In 2014 I created a book which acts as both an art object and an essay which explored borders and the in-between spaces. This work laid the foundations for what would develop into Mapping Gender. Then one day walking through the V&A historical costume galleries, I came across a mantua. This mantua was designed as a court dress, made between 1765-70 in England with fabric from France, and most striking of all, was about 1.8 m wide and as narrow as the human body would allow. The dress spoke to me of the constructions of femininity, feminine ideals, and their relation to beauty, class, race, and empire. The sheer volume the garment occupied would have dominated the space, simultaneously exhibiting a quantity of wealth expressed in the amount of visible fabric. However, the person wearing this mantua would have experienced restriction and discomfort as I did as I rehearsed for Mapping Gender wearing an imitation of this very one. The flatness of the specific dresses couldn’t help reminding me of maps and their flatness in relation to the world they purport to depict, somehow there didn’t seem to be space for the person in this garment, the garment was the person. I knew from the very beginning that this was something I needed to explore.

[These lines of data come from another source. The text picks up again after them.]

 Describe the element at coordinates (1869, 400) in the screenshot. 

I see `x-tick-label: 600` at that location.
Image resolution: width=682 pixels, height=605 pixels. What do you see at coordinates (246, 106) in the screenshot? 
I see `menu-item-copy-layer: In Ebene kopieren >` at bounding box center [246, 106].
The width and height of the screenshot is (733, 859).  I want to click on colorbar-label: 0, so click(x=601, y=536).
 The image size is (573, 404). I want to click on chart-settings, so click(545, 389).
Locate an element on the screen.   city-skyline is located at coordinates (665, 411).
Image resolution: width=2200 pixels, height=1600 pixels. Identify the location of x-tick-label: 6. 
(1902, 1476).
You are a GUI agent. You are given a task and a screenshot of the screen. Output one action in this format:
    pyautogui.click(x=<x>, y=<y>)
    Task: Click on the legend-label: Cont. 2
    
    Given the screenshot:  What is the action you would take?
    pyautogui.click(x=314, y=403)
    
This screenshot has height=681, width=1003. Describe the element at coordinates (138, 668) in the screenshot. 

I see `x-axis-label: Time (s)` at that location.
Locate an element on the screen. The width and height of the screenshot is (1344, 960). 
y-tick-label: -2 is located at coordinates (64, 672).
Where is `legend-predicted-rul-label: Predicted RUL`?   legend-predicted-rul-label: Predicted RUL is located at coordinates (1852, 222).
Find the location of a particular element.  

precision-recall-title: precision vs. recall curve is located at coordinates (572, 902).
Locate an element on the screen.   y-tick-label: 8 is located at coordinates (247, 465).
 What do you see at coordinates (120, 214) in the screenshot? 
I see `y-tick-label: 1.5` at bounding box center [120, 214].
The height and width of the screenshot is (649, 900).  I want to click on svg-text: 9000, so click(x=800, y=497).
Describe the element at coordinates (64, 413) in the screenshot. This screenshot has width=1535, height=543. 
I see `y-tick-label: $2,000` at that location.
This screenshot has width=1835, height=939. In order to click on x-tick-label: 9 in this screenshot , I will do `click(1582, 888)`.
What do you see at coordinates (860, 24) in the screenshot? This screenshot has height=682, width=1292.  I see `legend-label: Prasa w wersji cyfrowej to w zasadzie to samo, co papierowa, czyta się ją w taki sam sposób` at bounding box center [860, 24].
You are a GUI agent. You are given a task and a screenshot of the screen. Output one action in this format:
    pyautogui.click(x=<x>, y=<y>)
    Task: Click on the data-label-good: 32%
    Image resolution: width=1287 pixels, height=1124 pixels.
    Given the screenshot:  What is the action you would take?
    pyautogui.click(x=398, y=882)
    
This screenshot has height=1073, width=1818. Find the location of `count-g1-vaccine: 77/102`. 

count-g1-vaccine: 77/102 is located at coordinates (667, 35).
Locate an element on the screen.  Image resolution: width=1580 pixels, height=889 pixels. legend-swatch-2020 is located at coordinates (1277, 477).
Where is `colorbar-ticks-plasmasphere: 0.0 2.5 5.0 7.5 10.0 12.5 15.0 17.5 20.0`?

Working on Mapping Gender has been such an exciting process bringing together so many different elements and ways of expressing the complex ideas of the work. The research for the project has been sprawling and sometimes difficult to contain and control, reflecting the subject matter of the work. To help pull together all these strands it was a joy to bring the broad team of makers and creatives together. Each element of the project, be that smell, video, sculpture, historical costume, lighting or design, has its own story to tell, and its own way of relating to the concepts
The thread that passes through all these elements is that of the border; how and why it is defined and what it does to people and places. Borders exist everywhere on the micro and macro levels of our lives, they can be vital but are often harmful. Felt by people who existed by them, the ones who they affect and by the people who fall in between. My specific interest in borders stems, in part, from my dual nationality which gave me the feeling of standing in two places at the same time and never at home in one or the other. Later, as I came to understand myself as non-binary and then also as transgender I felt the way humans are divided into distinct genders seemed at odds with the way that I felt and understood myself. Mapping Gender is the place I have been able to explore these feelings around navigating these borders, particularly those which do not appear as physical structures but which shape us nevertheless. It has been such a privilege to interview and work with so many trans and non-binary people, and the responsibility that comes with taking care of those voices and perspectives yet also honouring my journey and my body in the work. In many ways, that feeling of something dislodging itself is part of the work – part of the work that continues in my body which will continue as I come to understand more about the invisible borders and their presence in us.